— start of Source text —

14

In the following code, are pS and s.pS guaranteed to be equal in the final line? In other words, in the statement S s = S();, can I be sure that a temporary S will not be constructed?

#include <iostream>
using namespace std;

struct S
{
  S() { pS = this; }
  S* pS;
};

int main()
{
  S s = S();
  S* pS = &s;
  cout << pS << " " << s.pS << endl;
}

In every compiler I've tested this in pS == s.pS, but I'm not sufficiently familiar with the standard to be able to satisfy myself that this is guaranteed.

3
  • 2
    No - it is a temporary which might get optimized out
    – user2249683
    Commented Oct 12, 2015 at 16:57
  • To the best of my knowledge, you can assume that it will be RVO and only need worry about it if you have special circumstances that demand special treatment or performance guarantees. Otherwise, this is virtually guaranteed and should be used.
    – Mordachai
    Commented Oct 12, 2015 at 17:07
  • 2
    @Mordachai This has nothing to do with RVO. The R stands for return. There is no return here.
    – Barry
    Commented Oct 12, 2015 at 17:11

3 Answers 3

16

NO

The compiler isn't obligated to do copy elision. The standard simply specifies that, [class.copy]:

When certain criteria are met, an implementation is allowed to omit the copy/move construction of a class object [...]

I can disable copy elision via -fno-elide-constructors, and then the two pointers will definitely be different. For example:

$g++ -std=c++11 -Wall -pedantic -fno-elide-constructors -Wall -Wextra main.cpp && ./a.out
0x7fff5a598920 0x7fff5a598930

And in the general case, if we add S(S&& ) = delete, then the above code wouldn't even compile.

5
  • I thought C++11 or 13 made this mandatory. And even so - I believe it is in the category of "virtually guaranteed" and "best practices" not to worry about this anymore (with the normal caveat of: if you do performance testing, and find that this is an actual issue is a hot code path, then and only then would you manually involve yourself in optimizing this manually)...

— end of Source text —

Exercise task 1 — List each distinct command-line option passed to g++ in the command shown in the copy elision thread.
Exercise task 2 — According to the copy elision thread, why is it not guaranteed that pS and s.pS are equal after S s = S();?
The data that follows is separate material and is not connected to the copy elision thread.

— start of Given information —

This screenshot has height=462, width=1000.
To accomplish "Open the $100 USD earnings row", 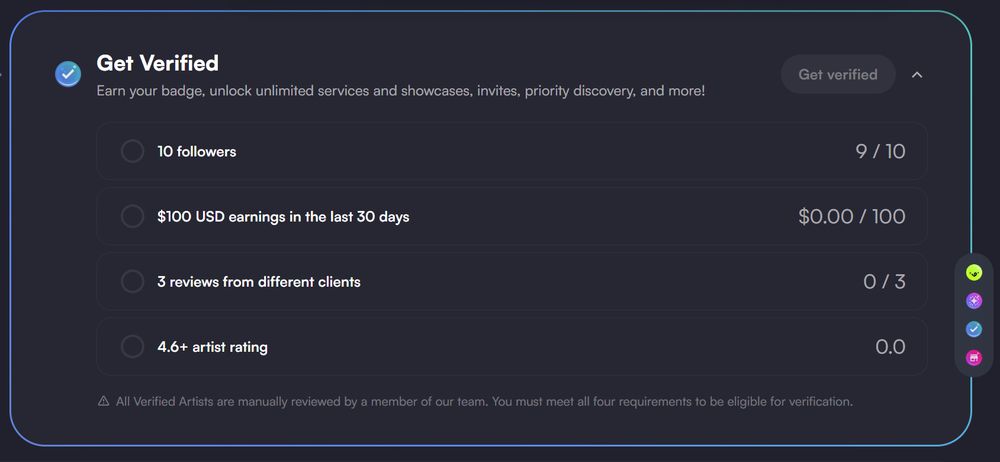I will pyautogui.click(x=511, y=216).
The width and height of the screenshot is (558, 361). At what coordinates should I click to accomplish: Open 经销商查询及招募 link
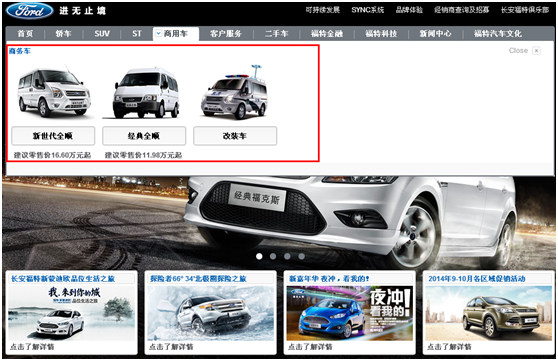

— end of Given information —

Written response 1 — -std=c++11, -Wall, -pedantic, -fno-elide-constructors, -Wextra

Written response 2 — The compiler isn't obligated to perform copy elision. The standard only says that, when certain criteria are met, an implementation is allowed to omit the copy/move construction of a class object. With elision disabled through -fno-elide-constructors, the two pointers are definitely different.